Valentino RossiEra da tanto che il tuo nome non era vicino al numero 1 alla fine di una sessione di prove.

Dal primo turno di libere del Gran Premio di Silverstone dello scorso anno. Ma in quel caso la pista era bagnata, sull’asciutto è più importante. Sia io che la squadra siamo molto felici, anche se sappiamo che è solo venerdì. Ma stare davanti è sempre una bella sensazione”.

Un risultato inaspettato?

Anche al Mugello ero stato subito forte, ma il primo posto ha un sapore tutto diverso. So che però dobbiamo migliorare ancora, nel secondo e quarto settore sono veloce, mentre nel primo e nel terzo perdo”.

Hai finalmente trovato quel setup che cercavi?

Non abbiamo mai smesso di lavorarci, anche perché le mie regolazioni sono diverse da quelle che usano Lorenzo e Crutchlow. Sono delle piccole differenze: la posizione delle ruote, la distribuzione dei pesi, una diversa forcella. Oggi è andato tutto bene, ma tornare al top e guidare questa moto al 100%, come fa Jorge, non è facile, ci vuole tempo”.

Domani saranno fondamentali le qualifiche, qual è il risultato minimo per puntare al podio?
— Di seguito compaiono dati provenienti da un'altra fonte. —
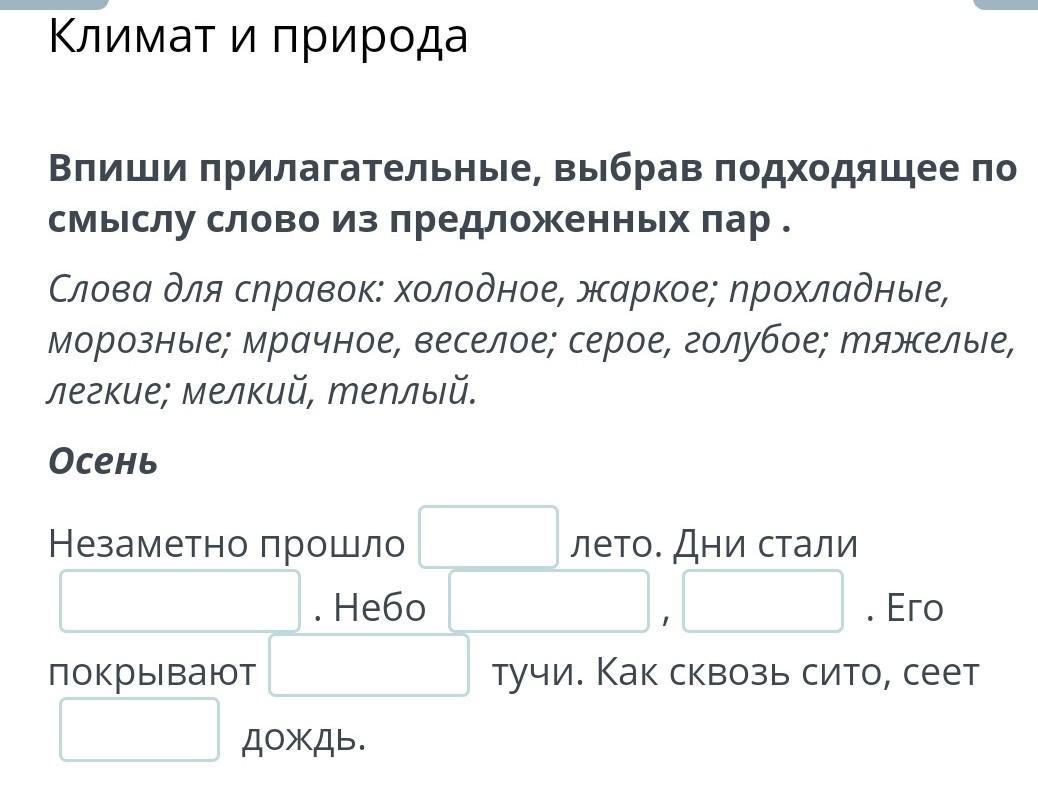The image size is (1038, 810).
Task: Click the blank field before the word 'дождь'
Action: 139,729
La seconda fila. Ma forse in questa gara sarà più importante la seconda parte della gara rispetto alla posizione di partenza”.

Perché?

Scegliere la gomma giusta sarà fondamentale e in questo momento non so proprio decidermi su quale mescola puntare. Con la soffice i primi 10 giri sarebbero più facili, ma poi si potrebbe pagare tanto nella seconda metà di gara. Però ho dimostrato di essere competitivo quando gli pneumatici scivolano, forse potrebbe essere un piccolo vantaggio per me. Sarà anche importante scoprire quale sarà la scelta degli avversari”.